Twenty to 30 types of bacteria can be a source. The bacteria associated with saltwater and from eating raw oysters is Vibrio vulnificus, while the bacteria found in freshwater sources like the Tennessee River is Aeromonas.  

Vibrio vulnificus and Aeromonas are naturally occurring in warmer waters. And July and August are the months when the chance of contracting the bacteria goes up as the bacteria and the number of people enjoying the water increase.

In Virginia, health officials are issuing warnings about Vibrio parahaemolyticus, also a flesh-eating bacteria.

So far this year, nine have contracted the infection in the region and one person has died. According to the Virginia Department of Health, Vibrio parahaemolyticus is the most commonly reported type of Vibrio infection in that state. The number of cases tends to increase between April and October due to warmer seawater temperatures.

How to avoid flesh-eating bacteria, How to avoid flesh-eating bacteria necrotizing fasciitis
Flesh-eating bacteria Vibrio vulnificus under microscope Picture: Florida Today / Gannett

How to Avoid Flesh-Eating Bacteria Disease?

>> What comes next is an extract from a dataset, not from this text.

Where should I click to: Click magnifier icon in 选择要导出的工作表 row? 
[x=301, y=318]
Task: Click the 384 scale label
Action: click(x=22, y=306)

While rare, some people are more susceptible than others to getting necrotizing fasciitis. Individuals with other illnesses and health problems that can lower the body’s ability to fight infections like diabetes, kidney disease, scarring of the liver and cancer, are more likely to contract it. 

People shouldn’t be afraid of the lakes or rivers or oceans, as long as they are otherwise healthy and don’t have open wounds. In other words, there’s any particular risk to most people.

If someone has an open wound, he or she should avoid going in the water. However, if you happen to scratch your leg on a broken shell while in the water, for example, look for certain symptoms to know if you possibly have contracted bacteria.

Early Symptoms of Necrotizing Fasciitis

Early symptoms, according to the CDC, are:

  • Red or swollen areas on the skin that spread
  • Fever and severe pain that isn’t just in the area of the wound
  • Ulcers, blisters or black spots
  • Pus or oozing from the wound
  • Dizziness, fatigue
  • Diarrhea or nausea 

If these symptoms are present, it is advised to go to the hospital. In the worst-case scenarios, patients can lose entire limbs or die if the bacteria isn’t caught early enough. If diagnosed early, patients can receive antibiotics, although it can still be difficult to treat.

The Tennessee Department of Environment and Conservation monitors bacteria levels in hundreds of locations across Tennessee and uses E. coli as an indicator for the presence of bacteria, following the federal Environmental Protection Agency’s guidelines for which contaminants are monitored routinely.

Is flesh-eating bacteria contagious?

Most cases of necrotizing fasciitis occur randomly. It is very rare for someone to spread the infection to other people. “For this reason, doctors usually do not give preventive antibiotics to close contacts of someone with necrotizing fasciitis,” according to the CDC.

Moving North as the climate warms

Since the bacteria live in warmer waters and there has been an increase in ocean temperatures, the bacteria can now be found further North in parts of the country that you hadn’t seen necessarily seen before.

Combined with an aging population that is living longer and more people taking immunosuppressive medications, the number of cases could increase.